Let me be clear: Corrections staff deserve a safe working environment, and stemming the flow of drugs and other contraband into prisons is crucial for everyone’s safety. But there are questions surrounding the evidence officials use to justify these blanket restrictions. A class action suit recently filed in Massachusetts, for example, claims that the state’s method of testing mail for drugs is “wrong nearly 80% of the time,” according to reporting by Reuters. Some toxicologists thought that the mass sickening of staff in Pennsylvania that brought on the mail restrictions in 2018, supposedly due to synthetic cannabinoid exposure, was better explained as “mass psychogenic illness,” as one medical toxicology expert told the Philadelphia Inquirer.

Rather than reactive and punitive policy making, often governed by the interests of private companies, we need evidence-based responses that look carefully at what contraband is entering prisons and how it’s doing so. We must avoid punishing entire incarcerated populations for the bad behavior of a few individuals.

On a more fundamental level, the mail scanning debate highlights two major problems within the American prison system. The first is its reliance on private contractors that exploit and price-gouge incarcerated individuals and their families for basic services like communication, health care, and food and hygiene items. While there’s huge political momentum to eliminate private prisons, according to 2019 data from the Bureau of Justice Statistics, privately operated facilities held just “7% of state prisoners and 16% of federal prisoners.” Thus, the private sector’s real power lies not in privately managed facilities but rather in the services it is contracted to provide within dominant public facilities. (The Smart Communications program is a perfect example.)

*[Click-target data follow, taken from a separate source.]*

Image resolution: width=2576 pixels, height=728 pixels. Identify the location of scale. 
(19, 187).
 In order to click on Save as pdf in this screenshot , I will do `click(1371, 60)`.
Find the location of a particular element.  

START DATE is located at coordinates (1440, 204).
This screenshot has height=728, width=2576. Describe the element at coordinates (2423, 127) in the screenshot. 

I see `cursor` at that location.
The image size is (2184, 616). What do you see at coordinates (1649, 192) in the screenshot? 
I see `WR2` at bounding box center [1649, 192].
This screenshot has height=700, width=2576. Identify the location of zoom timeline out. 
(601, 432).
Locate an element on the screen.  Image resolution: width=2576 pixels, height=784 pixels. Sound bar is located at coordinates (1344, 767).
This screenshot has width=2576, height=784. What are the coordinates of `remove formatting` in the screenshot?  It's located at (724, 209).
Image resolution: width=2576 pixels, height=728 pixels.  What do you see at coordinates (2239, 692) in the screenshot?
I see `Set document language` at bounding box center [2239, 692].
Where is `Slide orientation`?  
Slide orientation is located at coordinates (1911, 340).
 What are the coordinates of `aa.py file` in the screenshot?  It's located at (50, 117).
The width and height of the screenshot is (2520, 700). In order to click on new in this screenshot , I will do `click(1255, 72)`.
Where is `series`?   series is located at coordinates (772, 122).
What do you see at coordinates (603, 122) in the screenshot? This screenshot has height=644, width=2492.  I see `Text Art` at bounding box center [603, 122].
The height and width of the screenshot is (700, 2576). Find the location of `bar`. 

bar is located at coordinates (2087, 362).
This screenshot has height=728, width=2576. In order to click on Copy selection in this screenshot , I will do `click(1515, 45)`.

The second major problem is that our prison system works hard to isolate incarcerated people from the outside world, and then acts surprised when those people have a hard time reintegrating into it. While there are people and programs within jails and prisons throughout the U.S. that do noble work to maintain those important connections, they often fight a losing battle against systemic forces of dehumanization.

In my 2018 piece for Future Tense on the Pennsylvania program, I wrote about the letters I exchanged with my incarcerated uncle—there weren’t many, but they meant a lot to me. I’ve read other family members describe touching their loved one’s letters being the closest thing they had to “holding hands.” I liked the idea of being able to touch something my uncle had put time into, laboring over the words to attempt to build a relationship that stood on shaky foundations.

My uncle died in January, a few hours after being released from a jail in rural Arizona. The official cause: “sudden cardiac death.” He also tested positive for COVID-19.

I wasn’t able to give my uncle much during his life, but the few letters I was able to send him feel like a light point in a dark system. I’m glad they weren’t scans.